Given text ▸
SCL Seminar by Vladimir Gligorijevic

Thursday, 08 March 2018

SCL seminar of the Center for the Study of Complex Systems, will be held on Thursday, 8 March 2018 at 14:00 in the library reading room “Dr. Dragan Popović" of the Institute of Physics Belgrade. The talk entitled

"Deep Multi-network Embedding for Protein Function Prediction"

will be given by Vladimir Gligorijević (Flatiron Institute, New York, USA).

Abstract of the talk:

The prevalence of high-throughput experimental methods has resulted in an abundance of large-scale molecular and functional interaction networks. The connectivity of these networks provides a rich source of information for inferring functional annotations for genes and proteins. An important challenge has been to develop methods for combining these heterogeneous networks to extract useful protein feature representations for function prediction. Most of the existing approaches for network integration use shallow models that cannot capture complex and highly-nonlinear network structures. We introduce deepNF, our novel deep-learning based network integration method for protein function prediction. deepNF consists of two steps: 1) creating a low-dimensional dense vector representation of proteins (i.e., embedding) using Multimodal Deep Autoencoders and 2) training a classifier on the resulting representation to predict protein functions.

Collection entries
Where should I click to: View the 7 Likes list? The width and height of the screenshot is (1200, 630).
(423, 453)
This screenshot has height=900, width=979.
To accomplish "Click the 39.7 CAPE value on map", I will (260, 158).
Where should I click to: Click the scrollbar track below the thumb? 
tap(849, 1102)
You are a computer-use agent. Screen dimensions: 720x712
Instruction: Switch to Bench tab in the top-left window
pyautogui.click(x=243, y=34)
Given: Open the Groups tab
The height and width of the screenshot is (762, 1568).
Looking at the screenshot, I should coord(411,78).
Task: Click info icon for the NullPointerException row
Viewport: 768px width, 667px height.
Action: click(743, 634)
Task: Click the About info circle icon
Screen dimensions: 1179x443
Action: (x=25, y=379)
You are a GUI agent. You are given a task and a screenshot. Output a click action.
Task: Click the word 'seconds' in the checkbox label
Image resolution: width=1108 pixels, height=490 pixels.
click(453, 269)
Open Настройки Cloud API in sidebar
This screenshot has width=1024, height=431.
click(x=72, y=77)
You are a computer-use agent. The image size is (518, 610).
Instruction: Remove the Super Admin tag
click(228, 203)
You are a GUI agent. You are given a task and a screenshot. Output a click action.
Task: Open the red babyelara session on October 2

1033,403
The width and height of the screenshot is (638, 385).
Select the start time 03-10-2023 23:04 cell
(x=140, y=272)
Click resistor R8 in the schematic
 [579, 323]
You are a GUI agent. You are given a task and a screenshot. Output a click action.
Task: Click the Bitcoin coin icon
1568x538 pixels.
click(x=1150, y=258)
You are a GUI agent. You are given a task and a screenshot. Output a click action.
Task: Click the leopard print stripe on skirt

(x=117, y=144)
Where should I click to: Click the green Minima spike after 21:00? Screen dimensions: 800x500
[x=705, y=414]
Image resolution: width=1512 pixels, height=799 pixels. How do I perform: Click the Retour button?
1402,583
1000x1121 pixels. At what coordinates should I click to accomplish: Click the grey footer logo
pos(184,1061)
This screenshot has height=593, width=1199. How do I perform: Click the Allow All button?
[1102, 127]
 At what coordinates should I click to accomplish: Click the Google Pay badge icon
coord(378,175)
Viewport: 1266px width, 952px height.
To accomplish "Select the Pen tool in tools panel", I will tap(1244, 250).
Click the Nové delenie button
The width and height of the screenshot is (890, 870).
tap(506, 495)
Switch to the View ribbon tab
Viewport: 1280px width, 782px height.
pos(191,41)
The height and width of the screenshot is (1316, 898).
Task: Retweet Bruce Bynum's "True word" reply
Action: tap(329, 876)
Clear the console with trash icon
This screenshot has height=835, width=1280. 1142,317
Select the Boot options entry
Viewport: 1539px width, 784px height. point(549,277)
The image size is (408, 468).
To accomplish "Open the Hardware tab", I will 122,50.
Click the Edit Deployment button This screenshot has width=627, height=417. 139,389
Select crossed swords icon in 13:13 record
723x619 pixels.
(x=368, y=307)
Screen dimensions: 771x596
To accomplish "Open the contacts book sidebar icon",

What is expected ▸ Pick up the seminar announcement on deepNF right after its last sentence and continue the abstract.

Answer below ▸
We apply deepNF on 6 different networks obtained from the STRING db to construct a compact low-dimensional representation containing high-level protein features. We will present an extensive performance analysis comparing our method with the state-of-the-art network integration methods for protein function prediction. In addition to cross-validation, the analysis also includes a temporal holdout validation evaluation similar to the measures in Critical Assessment of Functional Annotation (CAFA). Our results show that our method outperforms previous methods for both human and yeast STRING networks. Our method offers a great advantage of being able to capture non-linear information conveyed by large-scale biological networks, leading to improved network representations. Features learned by our method lead to substantial improvements in protein function prediction accuracy, which could enable novel protein function discoveries.